Task requirements:
A) In the blog post on analyzing a malicious document, what name is the document's author set to?
B) Reproduce the passage of the blog post on analyzing a malicious document starting at "Speaking of Yara, my" and ending at "and analyze it.".
C) Continue the blog post on analyzing a malicious document from where it stops.

Page excerpt:
Tuesday, February 20, 2018

The Case of the Tricky Tool

Looks can be deceiving. There are times when you think an analysis is going to be easy, and everything points in that direction, until you hit a snag. This happens. Sometimes you've made an assumption that is wrong, sometimes there is a little trick the attacker is doing, and sometimes your tools fail you. This is one of those times.

The Malware

I received a malicious attachment in my email yesterday that uses a technique that I've started to see more and more in documents - utilizing the metadata fields to hold some of the malicious code. The advantage to this technique is that it spreads the code throughout the document and makes it more difficult to analyze. Despite this, all signs pointed to this being an easy document to analyze. As you'll see, I was wrong.

MD5: e618b9ef551fe10bf83f29f963468ade
SHA1: 93993320c636c884e6f1b53f9f878410efca02da
SHA256: d400d6392a17311460442e76b26950a0a07e8a85c210c31e87a042a659dc9c52

Once more, I used REMNux to statically analyze the file. Yes, I could have executed it with Lazy Office Analyzer to speed up my analysis, but frankly my Windows VM is temporarily fubar'd, so I was stuck doing it this way.

The first step in my analysis was to figure out what type of document I was dealing with. Relying on the trusty-old file command, we see that this is a composite document file. This means that we can use the oletools suite to analyze it.

Notice that file also gives us some information obtained from the metadata of the document. The metadata of a document is stored inside the document and contains information about it, such as the last time it was saved, how many characters are in it, and the author. As analysts, we can use this information as indicators, to track actors across multiple documents, and sometimes to provide attribution.

In this case, the author is set to "Caleb Cheng" and was last saved by the username "caive". Are these legitimate? There's no way for us to tell as they could have been modified after the document was saved, but we could at least create a yara rule to track these usernames and see if they pop up in other documents!

Speaking of Yara, my next step was to use the rules from the Yara Rules Project and see what they found inside of the document.

Two of the Yara rules indicated the document contained embedded VBA code. Not surprising as many malicious documents use VBA to execute their second stage malware. Yara didn't find any embedded executables, so this probably meant the document downloads its next stage to execute. The only way to find out was to extract the VBA and analyze it.

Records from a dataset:
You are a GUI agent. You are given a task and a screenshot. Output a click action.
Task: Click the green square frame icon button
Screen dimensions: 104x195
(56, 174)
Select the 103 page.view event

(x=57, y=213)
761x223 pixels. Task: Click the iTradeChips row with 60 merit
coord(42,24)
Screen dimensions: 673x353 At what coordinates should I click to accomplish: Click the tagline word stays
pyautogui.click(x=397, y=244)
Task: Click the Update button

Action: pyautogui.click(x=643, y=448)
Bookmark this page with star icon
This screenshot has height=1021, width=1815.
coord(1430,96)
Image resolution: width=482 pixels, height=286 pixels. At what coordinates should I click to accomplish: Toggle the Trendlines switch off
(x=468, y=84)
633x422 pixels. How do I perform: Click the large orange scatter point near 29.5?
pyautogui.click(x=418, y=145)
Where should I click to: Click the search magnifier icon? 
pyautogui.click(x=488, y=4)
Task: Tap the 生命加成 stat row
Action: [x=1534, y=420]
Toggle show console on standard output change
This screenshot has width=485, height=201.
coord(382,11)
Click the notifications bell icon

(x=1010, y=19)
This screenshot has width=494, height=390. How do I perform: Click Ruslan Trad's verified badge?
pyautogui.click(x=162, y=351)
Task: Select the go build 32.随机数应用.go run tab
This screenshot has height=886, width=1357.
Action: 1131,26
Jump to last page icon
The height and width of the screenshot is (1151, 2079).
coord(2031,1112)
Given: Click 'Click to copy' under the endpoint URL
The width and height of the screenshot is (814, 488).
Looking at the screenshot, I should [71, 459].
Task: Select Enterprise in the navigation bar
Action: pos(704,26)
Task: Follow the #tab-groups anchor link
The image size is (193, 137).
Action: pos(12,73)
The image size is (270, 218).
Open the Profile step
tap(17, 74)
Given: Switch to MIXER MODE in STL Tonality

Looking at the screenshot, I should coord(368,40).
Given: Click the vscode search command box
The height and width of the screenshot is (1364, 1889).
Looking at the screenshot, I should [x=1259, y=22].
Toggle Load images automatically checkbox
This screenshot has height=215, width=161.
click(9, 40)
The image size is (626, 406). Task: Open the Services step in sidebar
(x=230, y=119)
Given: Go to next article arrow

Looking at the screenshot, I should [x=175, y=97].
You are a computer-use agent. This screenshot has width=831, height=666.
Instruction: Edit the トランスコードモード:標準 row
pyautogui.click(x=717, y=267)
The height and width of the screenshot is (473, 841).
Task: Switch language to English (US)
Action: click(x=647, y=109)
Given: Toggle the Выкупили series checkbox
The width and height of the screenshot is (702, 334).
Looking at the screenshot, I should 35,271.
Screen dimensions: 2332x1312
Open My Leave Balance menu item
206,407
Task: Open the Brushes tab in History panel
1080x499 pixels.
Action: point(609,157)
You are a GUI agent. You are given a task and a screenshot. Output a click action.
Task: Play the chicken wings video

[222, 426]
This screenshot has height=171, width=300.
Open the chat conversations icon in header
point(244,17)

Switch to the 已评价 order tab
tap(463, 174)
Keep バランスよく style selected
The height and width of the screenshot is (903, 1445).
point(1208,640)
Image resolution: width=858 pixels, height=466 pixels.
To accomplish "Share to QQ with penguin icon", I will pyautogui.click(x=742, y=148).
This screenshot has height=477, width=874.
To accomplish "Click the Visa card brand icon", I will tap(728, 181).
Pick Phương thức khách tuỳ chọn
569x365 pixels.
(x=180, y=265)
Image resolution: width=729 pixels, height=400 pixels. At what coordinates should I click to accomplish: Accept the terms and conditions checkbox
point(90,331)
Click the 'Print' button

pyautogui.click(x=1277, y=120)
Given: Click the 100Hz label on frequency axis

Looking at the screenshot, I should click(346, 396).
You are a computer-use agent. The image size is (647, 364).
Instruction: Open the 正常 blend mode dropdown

Responses per task:
A) Caleb Cheng

B)
Speaking of Yara, my next step was to use the rules from the Yara Rules Project and see what they found inside of the document.

Two of the Yara rules indicated the document contained embedded VBA code. Not surprising as many malicious documents use VBA to execute their second stage malware. Yara didn't find any embedded executables, so this probably meant the document downloads its next stage to execute. The only way to find out was to extract the VBA and analyze it.

C)
The olevba.py script from the oletools suite can be used to extract VBA code from Office documents. Initially, I didn't give it any options to so I could see how the code looked natively. Fortunately in this document, the VBA code was pretty short and easy to understand.

The code can be broken down as follows:
  1. Declares a number of variables.
  2. Reads the value of the metadata title field with the ThisDocument.BuiltInDocumentProperties("title") command.
  3. Converts the title to ASCII from Unicode. In reality, this is just converting the characters to their integer equivalents and putting them into an array.
  4. Loops through each letter of the title and subtracts 7 from its ASCII value.
  5. Converts the array back to Unicode. This is just converting the array back to a string.
  6. Reverses the string (e.g. turns "abc" to "cba").
  7. Uses the shell() function to execute some of the string, after replacing and splitting it up with multiple values.
From this, it appeared that the title of the document contained the encoded command that gets run, so I wanted to see what this value was. There are multiple ways to do this, but one of the easiest is to use the metadata extraction tool exiftool. This is where my trouble started.

As expected, the title field contained obfuscated text that needed to be decoded in order to see exactly what the malicious document was doing. Before I could decode it, however, I needed to extract it properly.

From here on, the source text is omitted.